• What you are asked to do: Update the records below by changing every "screenshot" to "screen capture" and keeping all other text unchanged. Leave the pictures out of your answer.

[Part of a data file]
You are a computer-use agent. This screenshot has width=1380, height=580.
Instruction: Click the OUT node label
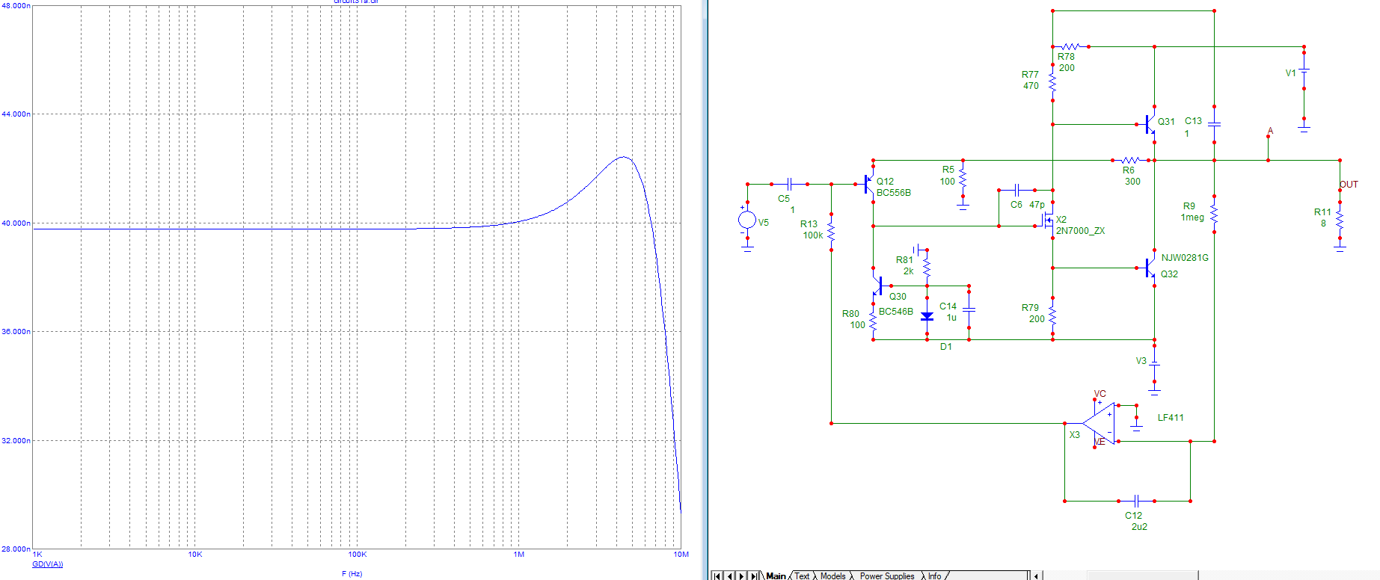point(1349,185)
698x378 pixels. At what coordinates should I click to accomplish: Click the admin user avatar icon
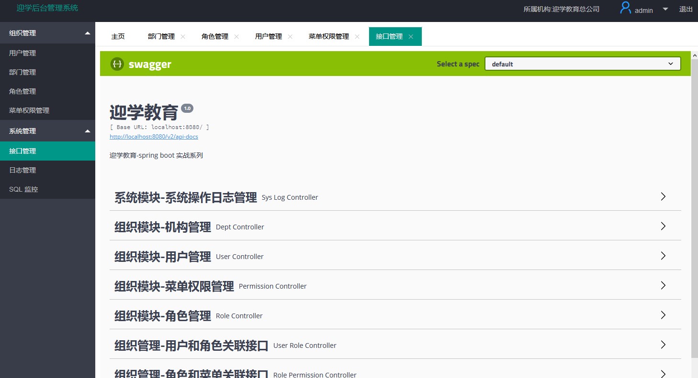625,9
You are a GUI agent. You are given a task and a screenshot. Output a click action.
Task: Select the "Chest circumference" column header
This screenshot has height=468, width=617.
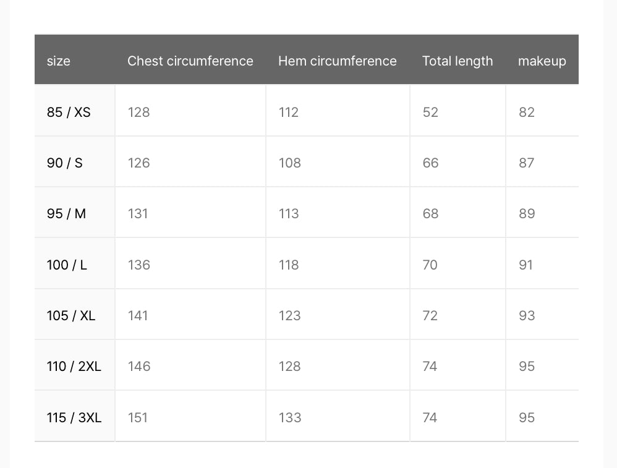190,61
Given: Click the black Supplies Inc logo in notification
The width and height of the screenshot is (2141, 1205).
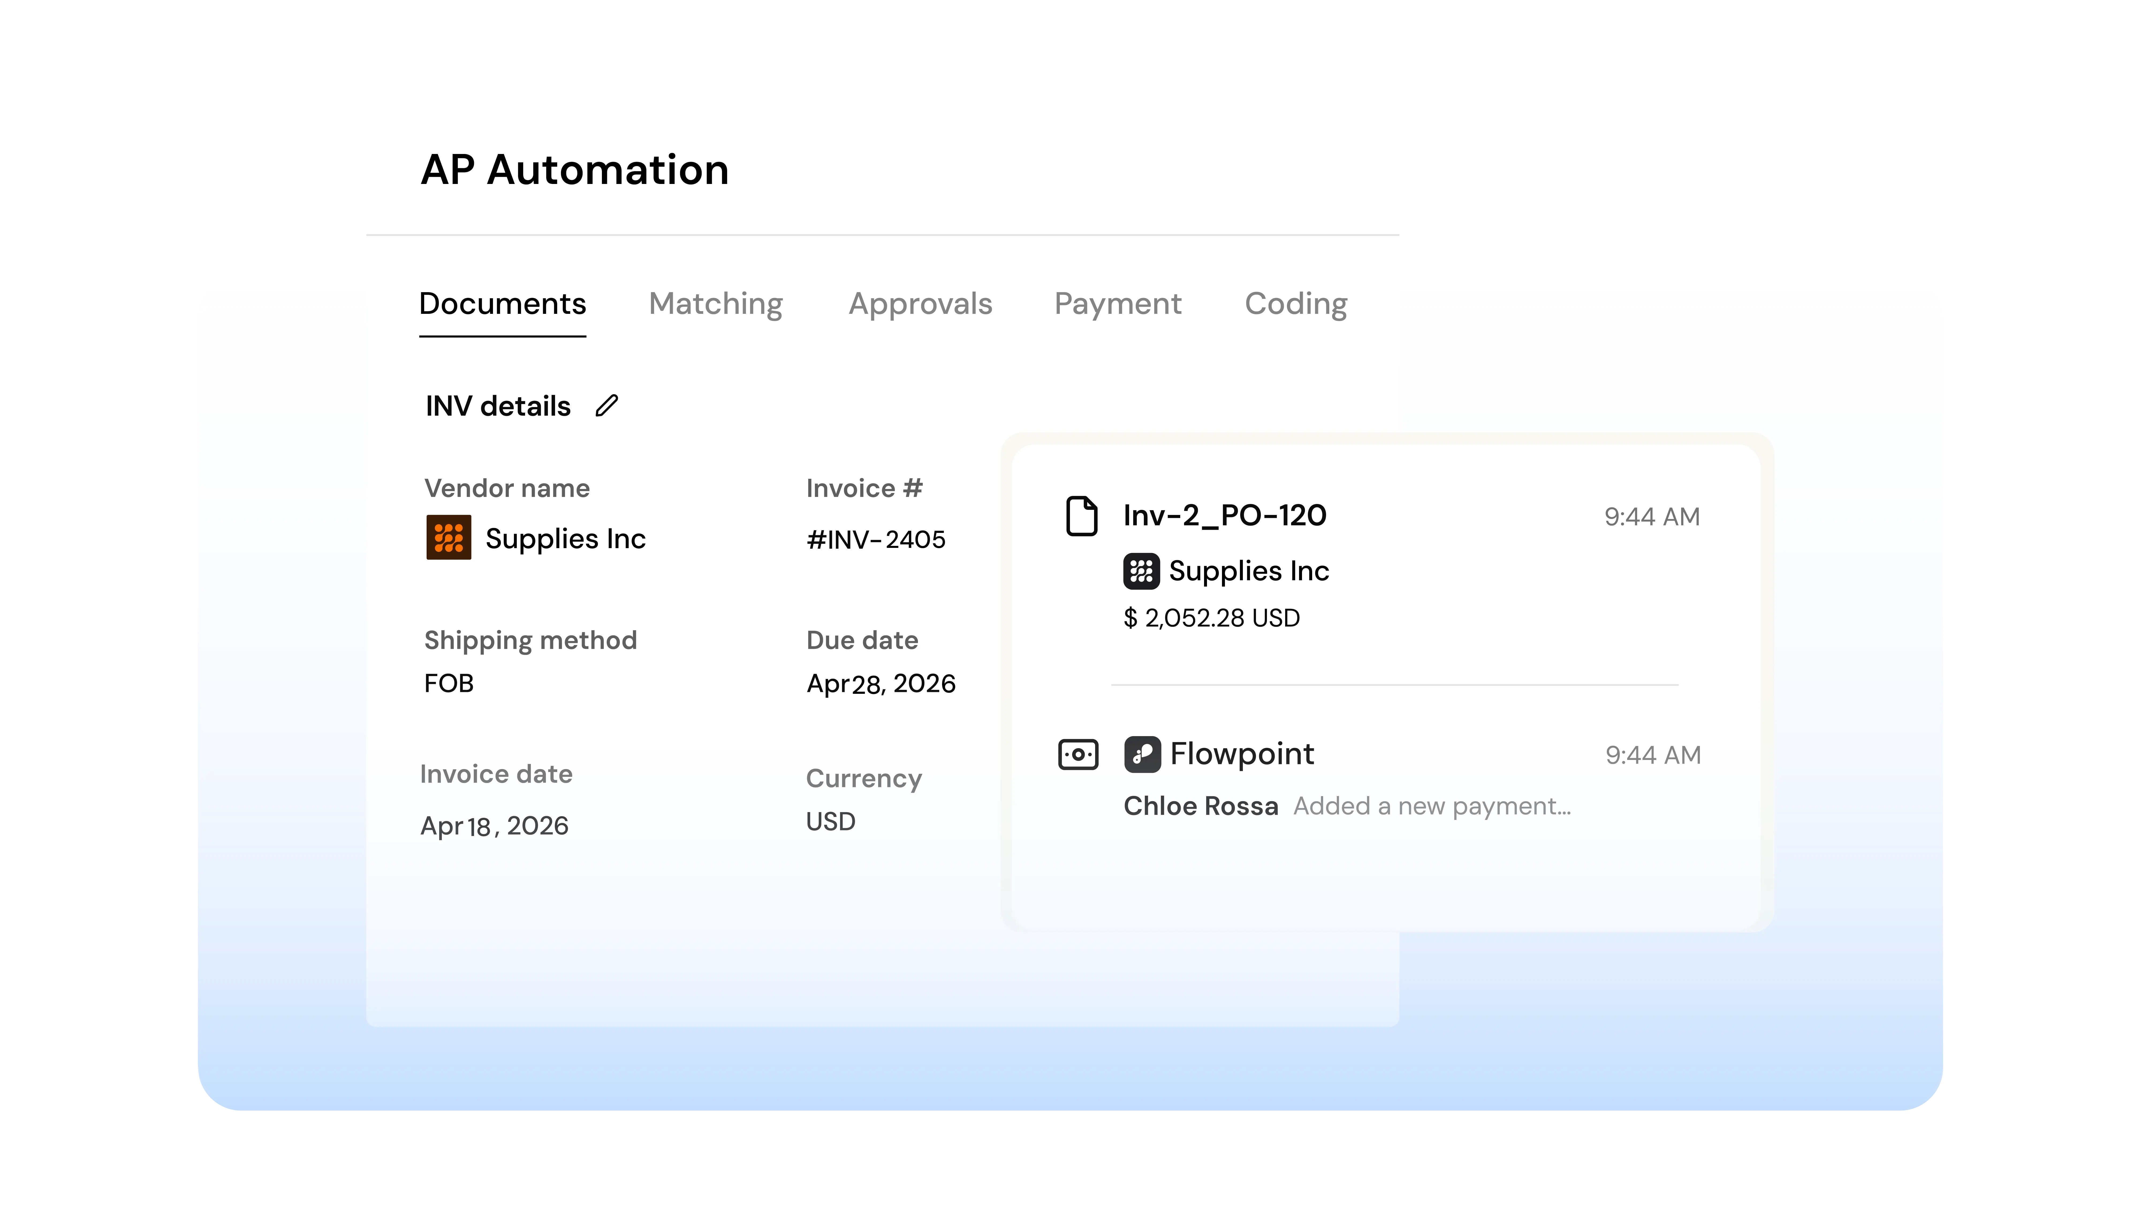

• Finished task:
You are a computer-use agent. This screen capture has width=1380, height=580.
Instruction: Click the OUT node label
point(1349,185)
698x378 pixels. At what coordinates should I click to accomplish: Click the admin user avatar icon
625,9
You are a GUI agent. You are given a task and a screen capture. Output a click action.
Task: Select the "Chest circumference" column header
This screen capture has height=468, width=617.
190,61
Given: Click the black Supplies Inc logo in notification
The width and height of the screen capture is (2141, 1205).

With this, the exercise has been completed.